Table 4 Sensitivity analysis for the proposed algorithm with different bandwidth priors and kernel functions with the number of knots is 9.

For each kernel type, two bandwidth priors were evaluated. Based on the WAIC values, the squared exponential kernel with a bandwidth prior of \(\varepsilon _{1i}, \varepsilon _{2i} \equiv \frac{\lambda ^2}{2}\) emerged as the most effective. Importantly, our algorithm not only demonstrated the stability of clusters when compared to two established methods but also managed to accurately assign clusters with an accuracy of 0.87. In the simulated dataset, our method effectively identified three distinct clusters.

Real data analysis

Case study

Children’s Health Queensland (CHQ) has developed the CHQ Population Health Dashboard, a remarkable resource providing data on health outcomes and socio-demographic factors for a one-year period (2018-2019) across 528 small areas (Statistical area level 2 (SA2) in Queensland, Australia. The dashboard presents over 40 variables in a user-friendly format, with a focus on health outcomes, particularly vulnerability indicators measuring children’s developmental vulnerability across five Australian Early Development Census (AEDC) domains. These domains include physical health, social competence, emotional maturity, language and cognitive skills, and communication skills with general knowledge.

The AEDC also includes two additional domain indicators: vulnerable on one or more domains (Vuln 1) and vulnerable on two or more domains (Vuln 2). Socio-demographic factors, including Socio-Economic Indexes for Areas (SEIFA) score, preschool attendance, and remoteness factors are also incorporated, offering insights into potential links to health outcomes. The SEIFA score summarizes socio-economic conditions in an area, while remoteness factors categorize regions into cities, regional, and remote areas.

In the field of population health, publicly available data are often grouped according to geographical regions, such as the statistical areas (SA) defined in the Australian Statistical Geography Standard (ASGS).

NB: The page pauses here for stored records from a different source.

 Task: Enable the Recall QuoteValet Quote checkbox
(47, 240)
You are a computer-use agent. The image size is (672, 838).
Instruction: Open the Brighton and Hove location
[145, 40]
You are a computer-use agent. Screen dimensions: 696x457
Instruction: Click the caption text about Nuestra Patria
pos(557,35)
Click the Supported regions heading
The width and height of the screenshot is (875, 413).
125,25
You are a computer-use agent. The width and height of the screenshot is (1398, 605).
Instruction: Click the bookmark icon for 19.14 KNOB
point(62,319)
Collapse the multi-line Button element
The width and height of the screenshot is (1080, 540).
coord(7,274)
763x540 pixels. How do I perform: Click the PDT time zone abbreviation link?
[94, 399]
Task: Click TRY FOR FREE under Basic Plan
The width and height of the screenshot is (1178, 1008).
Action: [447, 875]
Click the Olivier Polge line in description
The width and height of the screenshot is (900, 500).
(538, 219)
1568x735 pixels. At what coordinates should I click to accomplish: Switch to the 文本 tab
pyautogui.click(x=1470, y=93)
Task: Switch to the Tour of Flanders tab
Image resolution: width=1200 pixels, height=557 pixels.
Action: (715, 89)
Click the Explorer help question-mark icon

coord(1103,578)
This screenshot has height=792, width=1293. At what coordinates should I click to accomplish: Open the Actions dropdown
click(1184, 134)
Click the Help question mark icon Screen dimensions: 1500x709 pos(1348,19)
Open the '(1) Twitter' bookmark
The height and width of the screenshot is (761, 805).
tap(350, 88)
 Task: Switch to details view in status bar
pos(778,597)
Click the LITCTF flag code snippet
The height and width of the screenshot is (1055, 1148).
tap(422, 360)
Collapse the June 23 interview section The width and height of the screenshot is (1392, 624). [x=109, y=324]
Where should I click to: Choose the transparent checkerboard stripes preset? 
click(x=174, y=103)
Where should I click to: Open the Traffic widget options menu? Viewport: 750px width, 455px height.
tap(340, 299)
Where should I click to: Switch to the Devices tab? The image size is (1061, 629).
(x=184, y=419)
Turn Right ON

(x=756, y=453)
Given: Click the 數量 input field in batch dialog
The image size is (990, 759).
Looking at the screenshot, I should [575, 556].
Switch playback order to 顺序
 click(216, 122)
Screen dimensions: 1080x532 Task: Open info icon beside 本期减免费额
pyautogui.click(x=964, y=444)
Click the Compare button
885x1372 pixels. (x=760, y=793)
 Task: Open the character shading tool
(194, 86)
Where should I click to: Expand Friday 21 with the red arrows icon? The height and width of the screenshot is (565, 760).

These areas, called SA1, SA2, SA3, and SA4, range respectively from the smallest to the largest defined geographical regions. Due to privacy and confidentiality concerns, personal-level information is typically not released. Therefore, in this paper, we focus on group-level data, and in the case study, we use data that have been aggregated at the SA2 level41.

Data for the analysis are sourced from the 2018 AEDC, and focus on the proportion of vulnerable children in each SA2. Some missing data is handled through imputation using neighboring SA2s, with two islands having no contiguous neighbors excluded from the analysis. The study utilises the remaining data from 526 SA2 areas to conduct the analysis.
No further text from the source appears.